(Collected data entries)

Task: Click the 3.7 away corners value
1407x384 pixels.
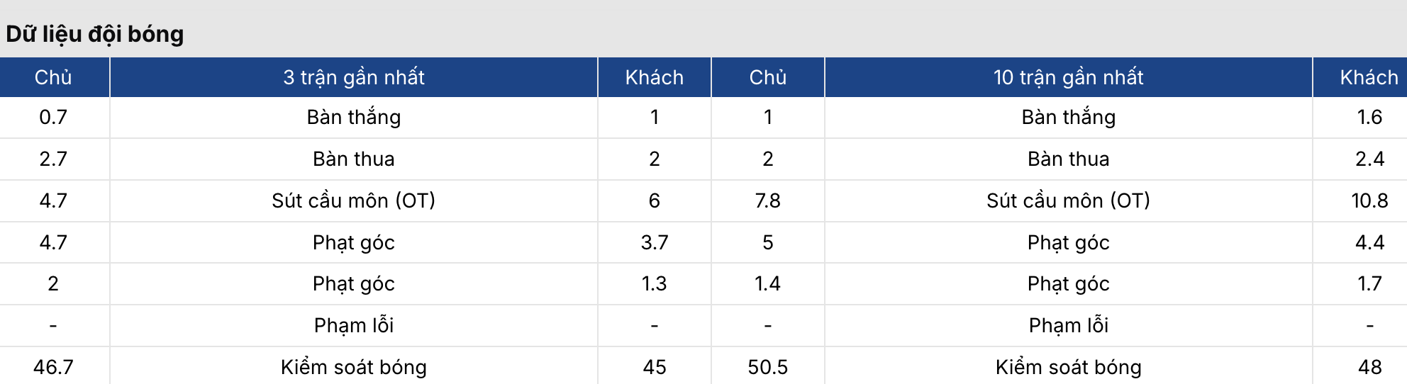Action: click(x=655, y=242)
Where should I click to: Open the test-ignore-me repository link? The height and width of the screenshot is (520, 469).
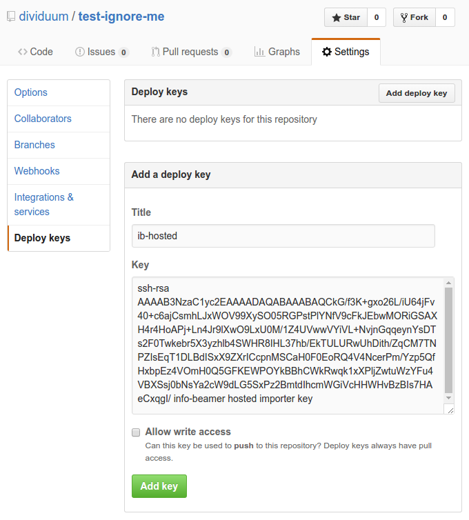(x=121, y=17)
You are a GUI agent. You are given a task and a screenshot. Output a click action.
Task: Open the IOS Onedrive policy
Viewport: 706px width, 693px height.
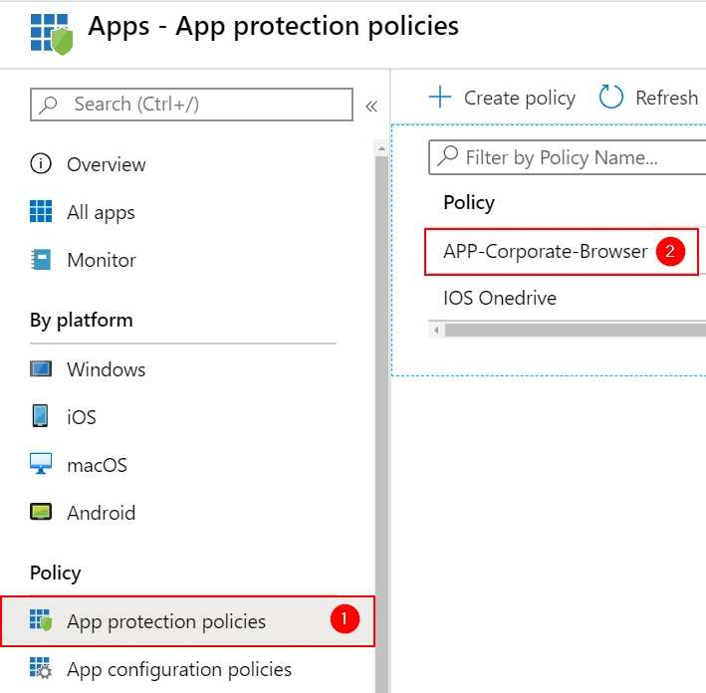(500, 298)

### TASK
The records above, minus their pictures, are to be returned word for word.

### YOUR SOLUTION
Task: Click the 3.7 away corners value
1407x384 pixels.
Action: click(x=655, y=242)
Where should I click to: Open the test-ignore-me repository link? The height and width of the screenshot is (520, 469).
(x=121, y=17)
You are a GUI agent. You are given a task and a screenshot. Output a click action.
Task: Open the IOS Onedrive policy
Viewport: 706px width, 693px height.
(500, 298)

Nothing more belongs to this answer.